____ SUPPLIED PASSAGE

The audacity, too, of prioritizing a supportive and nurturing work environment in an era when, especially for restaurants, that was a fairly novel idea. The first time I met the Cushmans was in O Ya’s narrow dining room a couple of weeks before opening night. I was interviewing them for a tiny blip of a magazine write-up…or, rather, trying to. They kept cutting me off mid-sentence to greet every newly arrived employee individually. “Konnichiwa, Hiro-san!” they’d say in chipper unison, bowing their heads. I remember thinking it was goofy, even a little performative, coming from white owners of a Japanese joint. Not to mention I was sitting there in my official capacity as a part-time blurb writer for the Improper. Didn’t they know who I was?

________
____ AVAILABLE DATA

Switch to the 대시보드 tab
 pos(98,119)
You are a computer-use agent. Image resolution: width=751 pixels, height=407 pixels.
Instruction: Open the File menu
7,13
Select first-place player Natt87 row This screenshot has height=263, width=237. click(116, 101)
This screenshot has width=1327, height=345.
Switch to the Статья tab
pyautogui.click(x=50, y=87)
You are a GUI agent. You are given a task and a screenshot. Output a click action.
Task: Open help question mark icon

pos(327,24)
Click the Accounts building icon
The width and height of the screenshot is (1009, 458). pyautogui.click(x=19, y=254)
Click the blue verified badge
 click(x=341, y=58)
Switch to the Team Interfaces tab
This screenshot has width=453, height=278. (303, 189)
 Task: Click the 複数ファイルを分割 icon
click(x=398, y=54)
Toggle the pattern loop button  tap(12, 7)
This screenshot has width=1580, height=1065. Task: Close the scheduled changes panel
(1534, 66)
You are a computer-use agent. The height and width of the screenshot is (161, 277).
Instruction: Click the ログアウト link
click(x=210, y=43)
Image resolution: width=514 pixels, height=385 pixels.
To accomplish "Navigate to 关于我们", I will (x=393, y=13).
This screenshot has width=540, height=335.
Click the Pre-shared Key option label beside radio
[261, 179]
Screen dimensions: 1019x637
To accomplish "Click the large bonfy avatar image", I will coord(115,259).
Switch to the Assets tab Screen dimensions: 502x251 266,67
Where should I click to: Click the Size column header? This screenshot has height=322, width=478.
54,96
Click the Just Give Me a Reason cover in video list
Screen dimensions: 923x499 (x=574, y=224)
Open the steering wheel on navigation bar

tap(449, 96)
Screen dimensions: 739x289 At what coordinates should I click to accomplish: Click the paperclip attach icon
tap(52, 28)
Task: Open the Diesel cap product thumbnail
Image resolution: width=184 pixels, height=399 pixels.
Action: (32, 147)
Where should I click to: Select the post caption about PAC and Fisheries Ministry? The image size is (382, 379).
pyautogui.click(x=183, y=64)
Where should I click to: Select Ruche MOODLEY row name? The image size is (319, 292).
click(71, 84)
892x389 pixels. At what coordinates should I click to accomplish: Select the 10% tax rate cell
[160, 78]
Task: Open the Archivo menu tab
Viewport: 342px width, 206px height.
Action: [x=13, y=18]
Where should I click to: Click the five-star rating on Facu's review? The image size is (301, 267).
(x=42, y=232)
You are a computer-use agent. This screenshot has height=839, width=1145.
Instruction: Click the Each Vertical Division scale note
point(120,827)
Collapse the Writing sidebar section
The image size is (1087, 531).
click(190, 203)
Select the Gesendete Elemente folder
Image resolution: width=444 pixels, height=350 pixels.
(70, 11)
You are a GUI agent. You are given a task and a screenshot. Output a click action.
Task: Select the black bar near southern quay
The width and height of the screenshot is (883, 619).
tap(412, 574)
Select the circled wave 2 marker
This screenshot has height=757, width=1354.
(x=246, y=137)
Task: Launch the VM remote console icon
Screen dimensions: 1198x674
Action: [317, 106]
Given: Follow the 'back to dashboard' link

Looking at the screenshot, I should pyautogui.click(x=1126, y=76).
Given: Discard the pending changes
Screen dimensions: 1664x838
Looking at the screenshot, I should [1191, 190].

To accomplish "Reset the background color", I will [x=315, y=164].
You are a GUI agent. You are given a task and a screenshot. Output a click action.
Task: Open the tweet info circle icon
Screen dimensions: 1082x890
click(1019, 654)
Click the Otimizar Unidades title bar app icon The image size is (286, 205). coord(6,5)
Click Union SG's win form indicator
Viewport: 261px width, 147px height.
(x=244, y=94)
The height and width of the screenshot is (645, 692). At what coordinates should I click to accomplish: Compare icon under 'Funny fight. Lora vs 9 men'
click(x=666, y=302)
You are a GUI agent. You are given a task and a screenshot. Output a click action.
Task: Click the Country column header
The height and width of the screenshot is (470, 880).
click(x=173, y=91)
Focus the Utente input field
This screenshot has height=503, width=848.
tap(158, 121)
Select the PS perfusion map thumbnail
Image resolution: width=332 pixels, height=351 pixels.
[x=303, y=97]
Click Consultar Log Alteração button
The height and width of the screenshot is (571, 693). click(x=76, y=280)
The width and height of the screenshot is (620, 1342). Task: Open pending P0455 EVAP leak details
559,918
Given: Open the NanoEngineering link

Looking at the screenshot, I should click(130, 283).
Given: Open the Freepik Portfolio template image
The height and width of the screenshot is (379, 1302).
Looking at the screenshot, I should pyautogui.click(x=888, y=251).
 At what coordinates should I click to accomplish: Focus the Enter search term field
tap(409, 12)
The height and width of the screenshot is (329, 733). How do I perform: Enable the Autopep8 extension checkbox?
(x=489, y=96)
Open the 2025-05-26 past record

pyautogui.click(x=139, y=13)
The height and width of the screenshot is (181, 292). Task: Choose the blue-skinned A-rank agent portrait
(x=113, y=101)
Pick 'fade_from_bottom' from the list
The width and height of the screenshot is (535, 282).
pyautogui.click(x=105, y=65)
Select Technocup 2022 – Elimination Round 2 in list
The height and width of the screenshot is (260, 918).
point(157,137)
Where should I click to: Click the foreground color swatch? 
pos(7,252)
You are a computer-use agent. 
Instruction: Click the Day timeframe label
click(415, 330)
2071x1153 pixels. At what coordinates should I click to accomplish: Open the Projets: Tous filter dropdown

________

**COMPLETE THE FOLLOWING**
**A.** Please condense the paragraph of the O Ya passage that begins "The audacity, too," into a shorter version that keeps its main facts.
**B.** Reproduce the part of the O Ya passage that opens with the words containing "The audacity, too, of" and closes with "know who I was?".

**YOUR WRITTEN ANSWERS**
**A.** Prioritizing a supportive, nurturing work environment took audacity at a time when that was still a fairly novel idea, especially for restaurants. I first met the Cushmans in O Ya's narrow dining room a couple of weeks before opening night, while trying to interview them for a tiny magazine write-up. They kept cutting me off to greet each arriving employee individually, bowing and saying things like "Konnichiwa, Hiro-san!" in unison. Coming from white owners of a Japanese restaurant, it struck me as goofy and a little performative. I was also there as a part-time blurb writer for the Improper. Didn't they know who I was?

**B.**
The audacity, too, of prioritizing a supportive and nurturing work environment in an era when, especially for restaurants, that was a fairly novel idea. The first time I met the Cushmans was in O Ya’s narrow dining room a couple of weeks before opening night. I was interviewing them for a tiny blip of a magazine write-up…or, rather, trying to. They kept cutting me off mid-sentence to greet every newly arrived employee individually. “Konnichiwa, Hiro-san!” they’d say in chipper unison, bowing their heads. I remember thinking it was goofy, even a little performative, coming from white owners of a Japanese joint. Not to mention I was sitting there in my official capacity as a part-time blurb writer for the Improper. Didn’t they know who I was?